Try it –
From the entries below, count the lines holding the word "Task" and give nothing but the number.

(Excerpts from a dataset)

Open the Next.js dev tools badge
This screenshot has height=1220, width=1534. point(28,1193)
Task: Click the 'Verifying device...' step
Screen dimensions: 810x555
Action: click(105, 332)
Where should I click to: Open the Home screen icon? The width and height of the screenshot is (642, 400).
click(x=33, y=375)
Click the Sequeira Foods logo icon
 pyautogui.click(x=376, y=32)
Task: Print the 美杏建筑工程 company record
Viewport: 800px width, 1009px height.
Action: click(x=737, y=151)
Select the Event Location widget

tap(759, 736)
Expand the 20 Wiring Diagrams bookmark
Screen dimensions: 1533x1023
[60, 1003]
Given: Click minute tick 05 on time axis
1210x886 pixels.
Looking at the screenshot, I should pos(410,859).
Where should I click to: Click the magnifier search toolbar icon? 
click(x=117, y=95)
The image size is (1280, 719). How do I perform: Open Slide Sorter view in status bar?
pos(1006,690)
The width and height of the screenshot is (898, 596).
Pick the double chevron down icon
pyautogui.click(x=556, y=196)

Result of the exercise –
2